(Beginning of Data records)
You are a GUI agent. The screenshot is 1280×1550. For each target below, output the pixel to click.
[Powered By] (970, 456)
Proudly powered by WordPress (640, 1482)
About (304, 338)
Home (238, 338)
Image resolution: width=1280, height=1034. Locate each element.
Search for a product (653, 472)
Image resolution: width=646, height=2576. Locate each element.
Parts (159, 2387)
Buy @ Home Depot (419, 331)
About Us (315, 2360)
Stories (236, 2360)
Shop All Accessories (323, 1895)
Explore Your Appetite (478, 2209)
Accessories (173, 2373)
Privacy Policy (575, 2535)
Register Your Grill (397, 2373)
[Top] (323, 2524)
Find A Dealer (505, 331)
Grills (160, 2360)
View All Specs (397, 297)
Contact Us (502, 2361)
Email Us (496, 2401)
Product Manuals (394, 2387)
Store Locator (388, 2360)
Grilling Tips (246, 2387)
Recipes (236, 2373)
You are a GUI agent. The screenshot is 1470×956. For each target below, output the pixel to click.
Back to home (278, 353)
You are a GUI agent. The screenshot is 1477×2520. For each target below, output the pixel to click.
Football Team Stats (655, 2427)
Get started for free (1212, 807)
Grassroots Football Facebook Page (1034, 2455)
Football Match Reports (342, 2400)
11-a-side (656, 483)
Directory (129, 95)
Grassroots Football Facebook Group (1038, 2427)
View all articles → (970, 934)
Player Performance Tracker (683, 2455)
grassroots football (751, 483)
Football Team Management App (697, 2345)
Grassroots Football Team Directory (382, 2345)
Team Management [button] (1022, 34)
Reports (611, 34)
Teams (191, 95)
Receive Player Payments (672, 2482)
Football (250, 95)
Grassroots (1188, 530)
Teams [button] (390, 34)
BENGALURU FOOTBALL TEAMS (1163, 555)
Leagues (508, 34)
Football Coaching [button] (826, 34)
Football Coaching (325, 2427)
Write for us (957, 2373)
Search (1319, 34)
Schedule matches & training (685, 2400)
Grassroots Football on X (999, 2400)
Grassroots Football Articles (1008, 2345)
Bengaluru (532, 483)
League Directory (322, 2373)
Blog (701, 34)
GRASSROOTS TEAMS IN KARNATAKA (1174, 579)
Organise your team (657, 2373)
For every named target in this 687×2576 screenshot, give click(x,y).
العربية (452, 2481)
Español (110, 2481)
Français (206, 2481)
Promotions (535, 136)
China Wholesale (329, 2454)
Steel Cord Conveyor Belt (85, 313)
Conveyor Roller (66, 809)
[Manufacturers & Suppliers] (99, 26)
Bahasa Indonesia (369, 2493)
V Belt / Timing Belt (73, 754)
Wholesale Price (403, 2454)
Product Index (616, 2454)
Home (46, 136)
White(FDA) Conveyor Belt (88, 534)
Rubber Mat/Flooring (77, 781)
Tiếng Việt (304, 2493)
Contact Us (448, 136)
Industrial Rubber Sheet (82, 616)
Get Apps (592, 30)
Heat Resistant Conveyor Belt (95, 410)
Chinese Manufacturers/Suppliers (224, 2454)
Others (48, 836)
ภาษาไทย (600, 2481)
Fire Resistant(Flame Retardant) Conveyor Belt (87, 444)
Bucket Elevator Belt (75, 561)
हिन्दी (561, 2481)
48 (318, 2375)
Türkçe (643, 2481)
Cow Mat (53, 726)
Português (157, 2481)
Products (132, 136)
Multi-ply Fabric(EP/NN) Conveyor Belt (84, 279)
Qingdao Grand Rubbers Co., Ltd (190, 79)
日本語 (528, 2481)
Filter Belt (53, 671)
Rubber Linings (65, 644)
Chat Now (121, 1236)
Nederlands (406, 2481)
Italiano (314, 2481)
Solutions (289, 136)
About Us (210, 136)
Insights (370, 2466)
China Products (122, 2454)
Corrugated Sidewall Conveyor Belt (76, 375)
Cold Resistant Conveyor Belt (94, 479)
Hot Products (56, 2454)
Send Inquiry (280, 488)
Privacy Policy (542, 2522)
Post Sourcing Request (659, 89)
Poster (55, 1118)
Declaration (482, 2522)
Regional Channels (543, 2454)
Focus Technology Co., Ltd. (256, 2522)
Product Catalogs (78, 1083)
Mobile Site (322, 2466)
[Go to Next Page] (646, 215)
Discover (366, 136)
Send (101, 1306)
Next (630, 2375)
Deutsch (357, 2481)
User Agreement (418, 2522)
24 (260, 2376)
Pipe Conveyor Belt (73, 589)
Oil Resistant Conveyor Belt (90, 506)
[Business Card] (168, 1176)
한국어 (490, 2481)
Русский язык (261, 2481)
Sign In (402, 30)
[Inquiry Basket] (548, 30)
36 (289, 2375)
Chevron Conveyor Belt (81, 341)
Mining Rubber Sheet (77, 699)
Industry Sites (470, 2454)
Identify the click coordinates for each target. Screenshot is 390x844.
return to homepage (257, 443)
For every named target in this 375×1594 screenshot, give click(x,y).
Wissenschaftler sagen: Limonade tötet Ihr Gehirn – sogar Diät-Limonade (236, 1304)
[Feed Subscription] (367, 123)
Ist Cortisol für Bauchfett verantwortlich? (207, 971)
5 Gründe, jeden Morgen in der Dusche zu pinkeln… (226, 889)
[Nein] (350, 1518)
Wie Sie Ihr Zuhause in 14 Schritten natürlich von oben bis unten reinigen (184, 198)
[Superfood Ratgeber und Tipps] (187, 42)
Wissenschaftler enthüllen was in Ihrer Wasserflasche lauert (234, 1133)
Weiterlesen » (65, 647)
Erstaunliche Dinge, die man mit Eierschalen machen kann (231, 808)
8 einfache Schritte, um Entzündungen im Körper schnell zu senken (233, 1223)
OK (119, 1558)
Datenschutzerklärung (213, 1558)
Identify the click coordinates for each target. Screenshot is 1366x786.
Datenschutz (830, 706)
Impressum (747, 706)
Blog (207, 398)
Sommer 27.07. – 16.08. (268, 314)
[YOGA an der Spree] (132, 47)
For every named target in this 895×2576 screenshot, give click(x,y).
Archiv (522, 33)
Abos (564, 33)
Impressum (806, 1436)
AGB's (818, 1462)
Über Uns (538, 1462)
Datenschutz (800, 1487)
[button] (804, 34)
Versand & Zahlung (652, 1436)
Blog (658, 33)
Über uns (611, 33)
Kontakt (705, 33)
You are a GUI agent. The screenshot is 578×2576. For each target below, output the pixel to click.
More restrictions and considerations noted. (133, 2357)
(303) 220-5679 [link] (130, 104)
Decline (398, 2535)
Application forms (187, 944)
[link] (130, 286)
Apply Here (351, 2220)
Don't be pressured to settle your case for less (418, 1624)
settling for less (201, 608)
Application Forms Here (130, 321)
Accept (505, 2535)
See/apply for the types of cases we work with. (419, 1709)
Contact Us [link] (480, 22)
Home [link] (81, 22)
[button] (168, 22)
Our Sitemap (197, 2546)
(End of Data records)
For this exercise, repeat exactly the lines of the data above from the one with "Impressum (806, 1436)" down to the one with "Don't be pressured", both end lines included.

Impressum (806, 1436)
AGB's (818, 1462)
Über Uns (538, 1462)
Datenschutz (800, 1487)
[button] (804, 34)
Versand & Zahlung (652, 1436)
Blog (658, 33)
Über uns (611, 33)
Kontakt (705, 33)
You are a GUI agent. The screenshot is 578×2576. For each target below, output the pixel to click.
More restrictions and considerations noted. (133, 2357)
(303) 220-5679 [link] (130, 104)
Decline (398, 2535)
Application forms (187, 944)
[link] (130, 286)
Apply Here (351, 2220)
Don't be pressured to settle your case for less (418, 1624)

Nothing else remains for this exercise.